Et selon cela, il faut comprendre pourquoi il s’est ensuite éloigné de la société. Il faut dire, comme l’a dit mon père et maître, que lorsque l’homme commence à marcher sur le chemin de Lishma, et que cette intention vient certainement à l’homme lorsqu’on lui donne l’éveil vers le chemin de la vérité, et ensuite, pour diverses raisons, l’homme se relâche dans ce travail, et revient à la voie habituelle du collectif, il a demandé : pourquoi ne lui donne-t-on pas à nouveau un éveil d’en haut ?
Il a donné à ce sujet une parabole : cela ressemble à un homme qui nage dans une rivière, et au milieu de la nage il perd ses forces. Et un homme qui nage avec lui vient, et lui donne une poussée, afin que l’homme commence de lui-même à nager. Et l’homme qui veut le sauver lui donne plusieurs poussées. Et s’il voit qu’il ne participe pas avec lui, il le laisse et s’en va. Mais seulement lorsqu’il voit que, lorsqu’il lui donne une poussée, il commence à nager de lui-même, alors il lui donne à chaque fois des poussées, jusqu’à ce qu’il sorte de tout danger. Mais si ce n’est pas le cas, s’il ne participe pas avec lui, il le laisse.

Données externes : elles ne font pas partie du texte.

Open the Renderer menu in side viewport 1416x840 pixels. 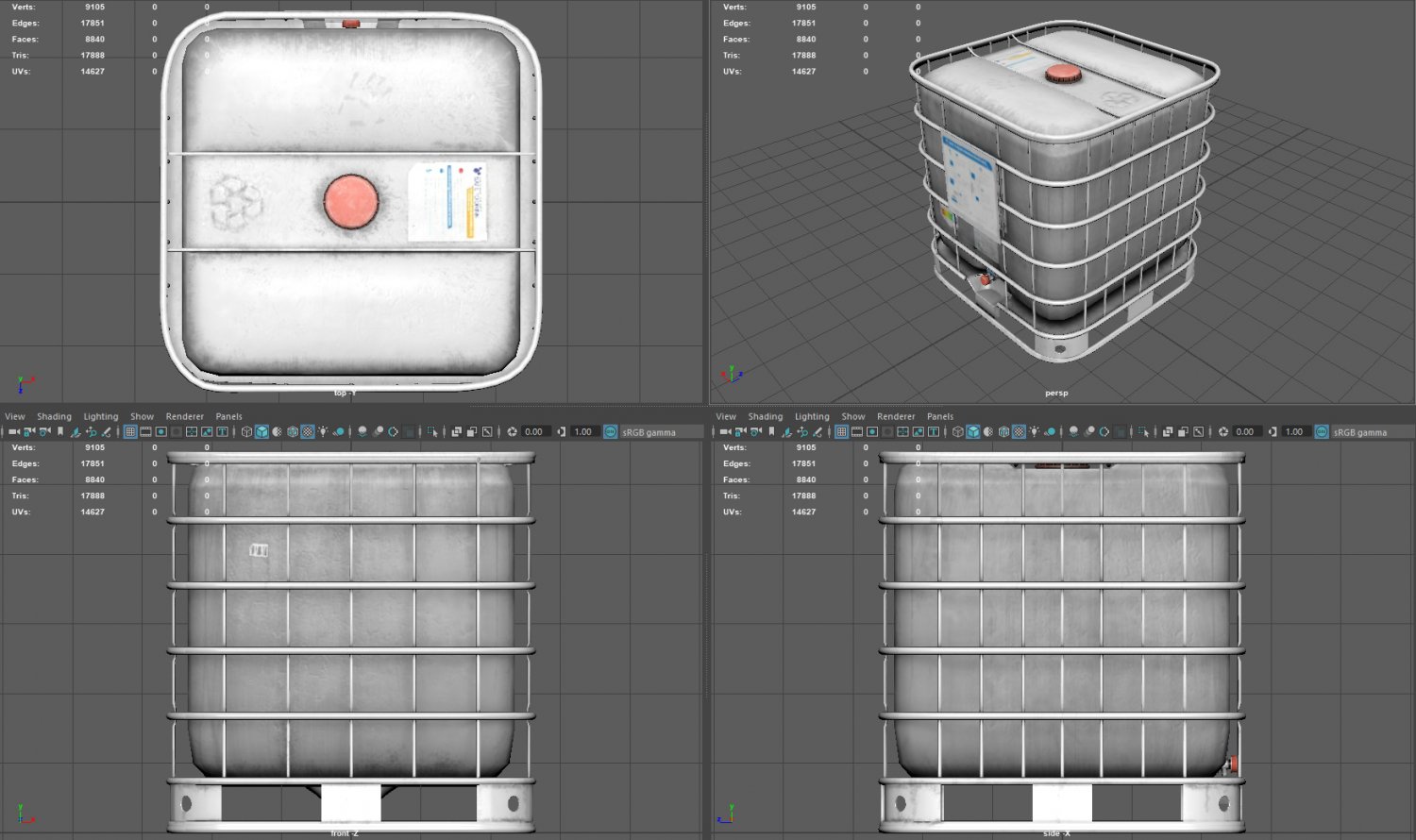895,416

Il en est de même dans le travail. L’homme reçoit un éveil d’en haut, pour qu’il atteigne l’endroit où l’on travaille dans la connaissance afin d’atteindre en vue de donner du contentement au Créateur, et on donne à l’homme plusieurs éveils, et s’il ne s’efforce pas de donner des forces pour y parvenir, alors il reçoit plusieurs excuses sur lui-même, et il est obligé de fuir le champ de bataille. Et l’homme reste juste. C’est-à-dire, en quittant cette société, il a toujours raison. Et par le fait qu’il se justifie lui-même, il se sent vraiment juste.

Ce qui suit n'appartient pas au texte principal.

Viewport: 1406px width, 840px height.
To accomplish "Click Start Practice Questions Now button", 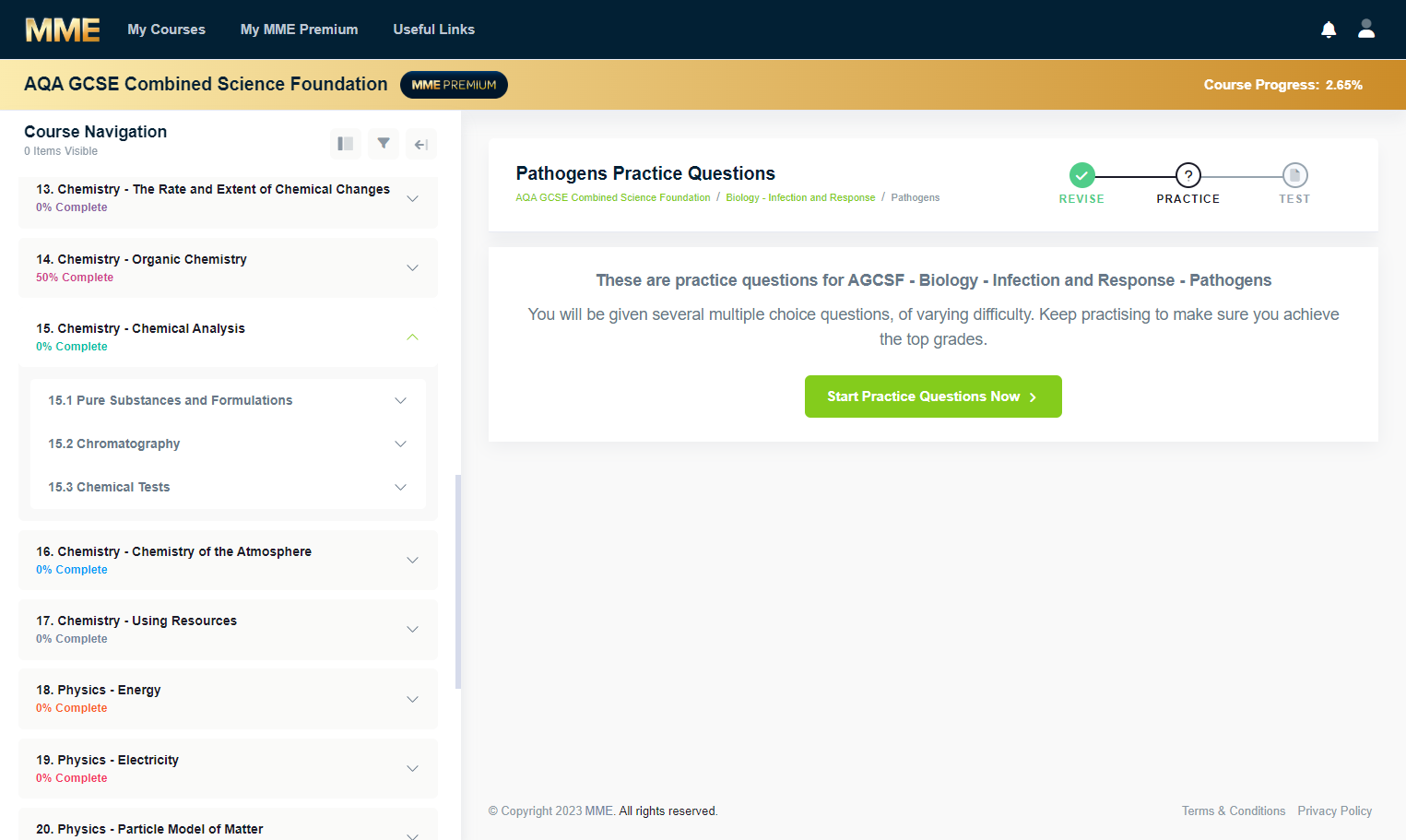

C’est pourquoi il incombe à l’homme de s’attacher à la société. Et puisqu’ils sont unis, ils sont aussi considérés comme un collectif. Mais ils sont un grand collectif, et sa société à lui est un petit collectif. Et un collectif ne s’annule pas devant un collectif.

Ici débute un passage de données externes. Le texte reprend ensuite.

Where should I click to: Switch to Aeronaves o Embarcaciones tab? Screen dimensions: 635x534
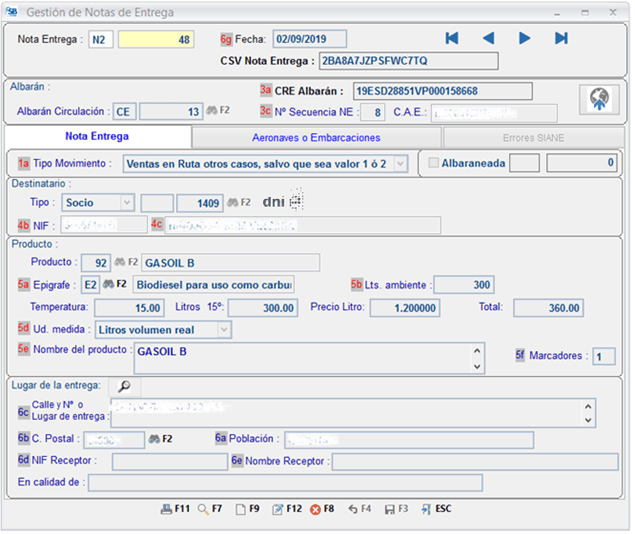pos(316,137)
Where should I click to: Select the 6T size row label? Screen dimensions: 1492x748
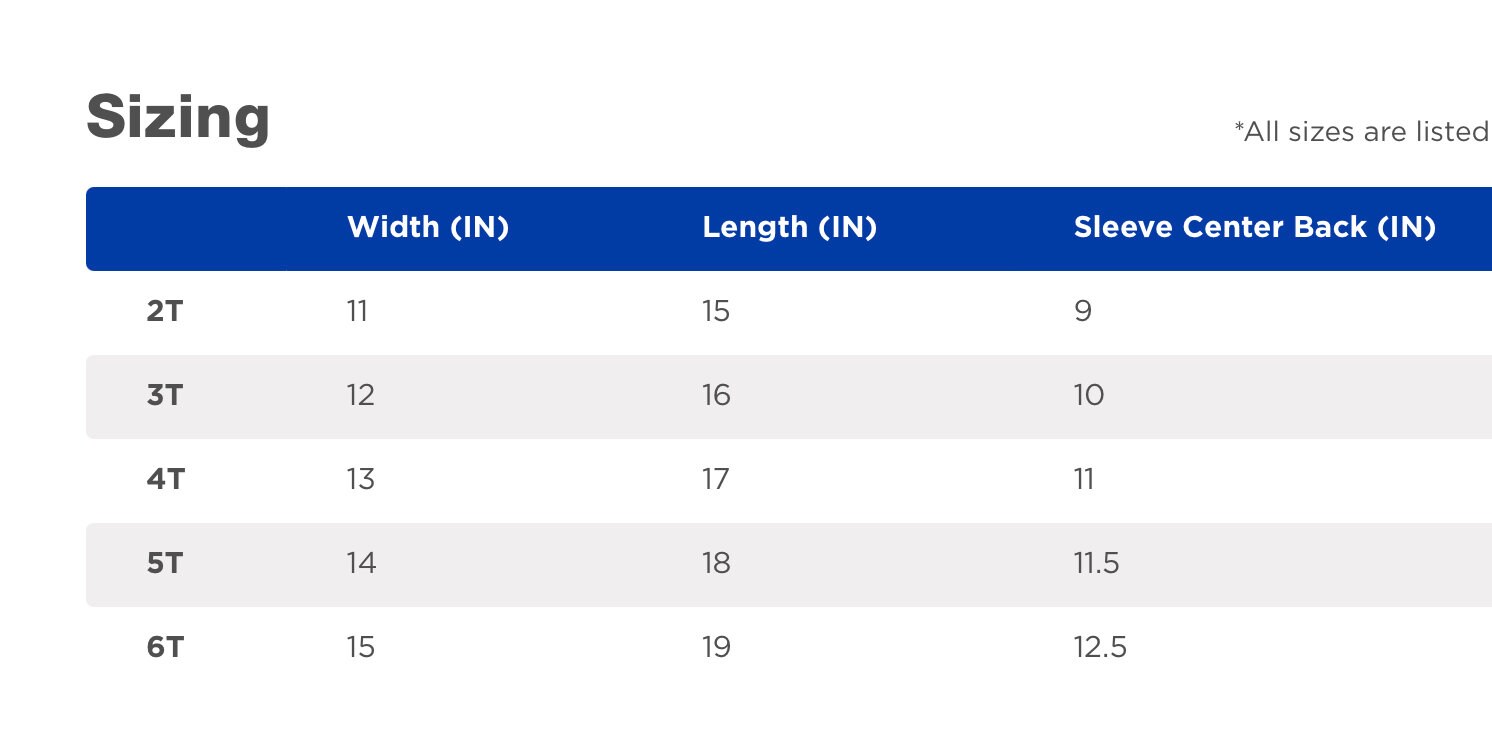click(165, 648)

3. Il y a une vertu particulière dans l’adhésion des amis. Puisque les opinions et les pensées passent de l’un à l’autre par l’adhésion qui est entre eux, ainsi chacun est inclus des forces de l’autre. Et par cela, chacun a la force de toute la société. C’est pourquoi, bien que chaque homme soit un, il possède toutes les forces de la société.